*What you are asked to do:* Please reproduce each of the entries below exactly as they appear.

━━━━━━━━━━━━━━━━

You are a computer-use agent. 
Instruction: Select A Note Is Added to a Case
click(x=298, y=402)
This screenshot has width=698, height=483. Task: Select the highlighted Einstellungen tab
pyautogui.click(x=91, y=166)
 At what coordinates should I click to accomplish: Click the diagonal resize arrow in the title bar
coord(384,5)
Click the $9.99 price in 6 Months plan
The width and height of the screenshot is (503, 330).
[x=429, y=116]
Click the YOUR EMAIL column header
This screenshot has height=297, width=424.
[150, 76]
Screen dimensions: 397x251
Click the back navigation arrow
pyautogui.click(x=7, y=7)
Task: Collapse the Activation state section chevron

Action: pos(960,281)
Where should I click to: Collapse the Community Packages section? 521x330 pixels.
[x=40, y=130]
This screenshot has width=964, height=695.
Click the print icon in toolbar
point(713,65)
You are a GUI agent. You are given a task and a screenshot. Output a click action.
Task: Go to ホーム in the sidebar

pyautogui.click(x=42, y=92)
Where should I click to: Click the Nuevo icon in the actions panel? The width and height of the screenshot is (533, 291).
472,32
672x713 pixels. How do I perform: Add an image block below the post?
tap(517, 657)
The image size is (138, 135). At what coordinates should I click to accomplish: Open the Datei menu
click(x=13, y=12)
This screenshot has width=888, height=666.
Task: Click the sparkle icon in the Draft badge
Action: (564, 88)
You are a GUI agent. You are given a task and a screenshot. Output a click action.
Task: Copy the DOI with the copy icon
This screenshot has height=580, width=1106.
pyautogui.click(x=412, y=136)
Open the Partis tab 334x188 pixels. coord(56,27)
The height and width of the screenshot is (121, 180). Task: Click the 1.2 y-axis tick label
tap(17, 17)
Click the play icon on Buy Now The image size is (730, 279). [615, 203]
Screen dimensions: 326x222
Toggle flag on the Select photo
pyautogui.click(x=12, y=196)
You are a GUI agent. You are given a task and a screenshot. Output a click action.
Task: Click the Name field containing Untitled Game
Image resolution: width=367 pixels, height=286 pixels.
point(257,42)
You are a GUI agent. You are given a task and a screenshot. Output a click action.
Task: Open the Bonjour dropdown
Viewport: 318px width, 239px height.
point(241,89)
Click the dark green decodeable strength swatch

━━━━━━━━━━━━━━━━

*Result of the exercise:*
You are a computer-use agent. 
Instruction: Select A Note Is Added to a Case
click(x=298, y=402)
This screenshot has width=698, height=483. Task: Select the highlighted Einstellungen tab
pyautogui.click(x=91, y=166)
 At what coordinates should I click to accomplish: Click the diagonal resize arrow in the title bar
coord(384,5)
Click the $9.99 price in 6 Months plan
The width and height of the screenshot is (503, 330).
[x=429, y=116]
Click the YOUR EMAIL column header
This screenshot has height=297, width=424.
[150, 76]
Screen dimensions: 397x251
Click the back navigation arrow
pyautogui.click(x=7, y=7)
Task: Collapse the Activation state section chevron

Action: pos(960,281)
Where should I click to: Collapse the Community Packages section? 521x330 pixels.
[x=40, y=130]
This screenshot has width=964, height=695.
Click the print icon in toolbar
point(713,65)
You are a GUI agent. You are given a task and a screenshot. Output a click action.
Task: Go to ホーム in the sidebar

pyautogui.click(x=42, y=92)
Where should I click to: Click the Nuevo icon in the actions panel? The width and height of the screenshot is (533, 291).
472,32
672x713 pixels. How do I perform: Add an image block below the post?
tap(517, 657)
The image size is (138, 135). At what coordinates should I click to accomplish: Open the Datei menu
click(x=13, y=12)
This screenshot has width=888, height=666.
Task: Click the sparkle icon in the Draft badge
Action: (564, 88)
You are a GUI agent. You are given a task and a screenshot. Output a click action.
Task: Copy the DOI with the copy icon
This screenshot has height=580, width=1106.
pyautogui.click(x=412, y=136)
Open the Partis tab 334x188 pixels. coord(56,27)
The height and width of the screenshot is (121, 180). Task: Click the 1.2 y-axis tick label
tap(17, 17)
Click the play icon on Buy Now The image size is (730, 279). [615, 203]
Screen dimensions: 326x222
Toggle flag on the Select photo
pyautogui.click(x=12, y=196)
You are a GUI agent. You are given a task and a screenshot. Output a click action.
Task: Click the Name field containing Untitled Game
Image resolution: width=367 pixels, height=286 pixels.
point(257,42)
You are a GUI agent. You are given a task and a screenshot. Output a click action.
Task: Open the Bonjour dropdown
Viewport: 318px width, 239px height.
point(241,89)
Click the dark green decodeable strength swatch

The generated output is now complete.